Sur une dizaine de bateaux, le Management Visuel permet ainsi aux équipages d’organiser ensemble leur semaine de travail, de partager des instructions claires et de se donner des axes d’amélioration concrets. Ce virage s’appuie sur une conviction forte : « Pour se différencier, il faut donner du sens et l’envie à des jeunes entrepreneurs de rejoindre une entreprise, elle-même, porteuse de sens ».

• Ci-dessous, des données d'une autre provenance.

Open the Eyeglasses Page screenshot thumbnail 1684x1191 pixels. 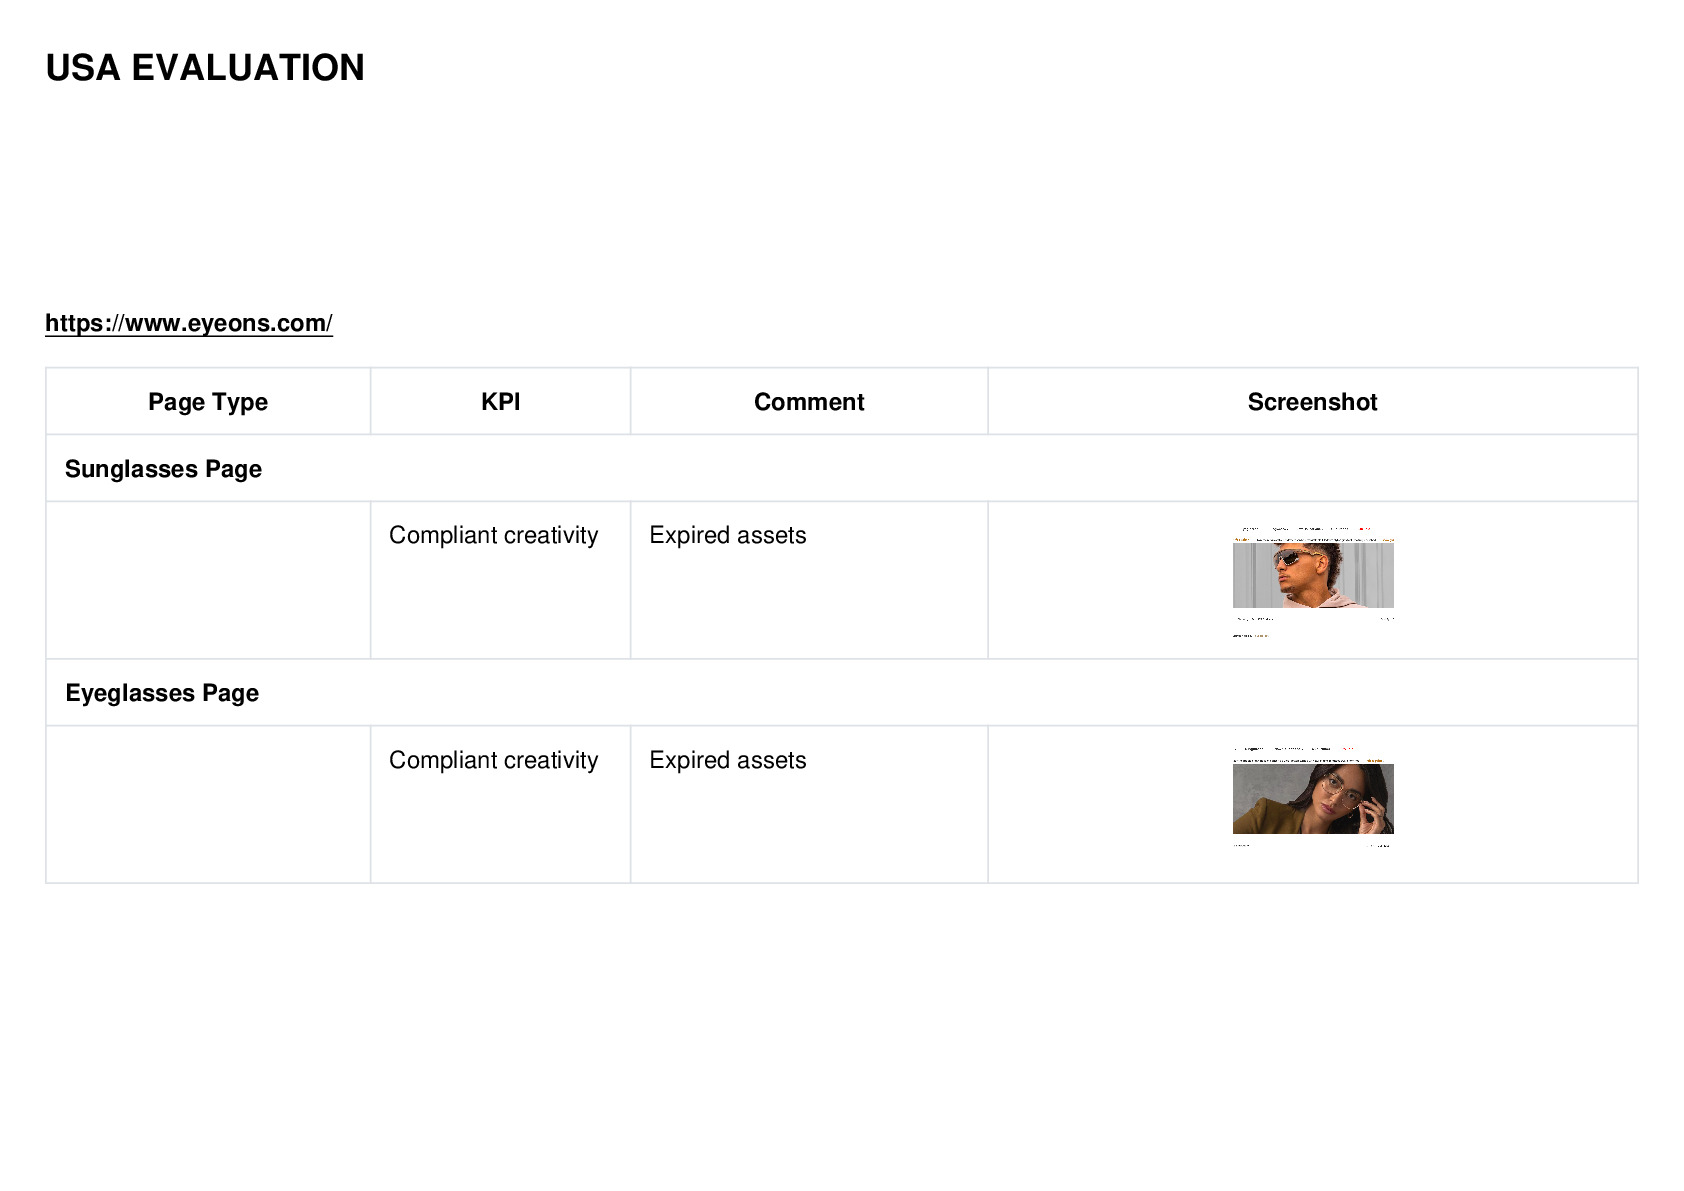1313,797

Redonner du pouvoir en local

Pour bioMérieux, expert mondial en diagnostic de maladies infectieuses, l’heure est venue d’engager aussi un cycle de croissance durable. Et de se réinventer, en clarifiant notamment les responsabilités de chacun. « Le manager est devenu le « gestionnaire de l’incohérence permanente ». Il doit, par exemple, introduire des outils digitaux dans son équipe, auxquels les « super Z » et les collaborateurs plus anciens ne sont pas acculturés de la même manière », illustre Stéphane de Saint Jean. Selon le Directeur des Opérations industrielles Europe, il est important d’expliquer et de donner du sens à la transformation pour embarquer tout le monde.
Sur le terrain, le changement est déjà à l’œuvre. « Avant, toutes les équipes étaient organisées selon un mode de fonctionnement standard. Aujourd’hui, nous redonnons de l’autonomie en local, note Stéphane de Saint-Jean. Quand un manager émet une idée de management pour son équipe, on lui laisse désormais l’opportunité de mener un Proof of Concept. Ce qui est nouveau dans notre entreprise de tradition familiale habituée à valider tous les circuits… « 

Culture intrapreneuriale, raison d’être, système de délégation… Autant d’évolutions, qui participent à ériger le management de demain.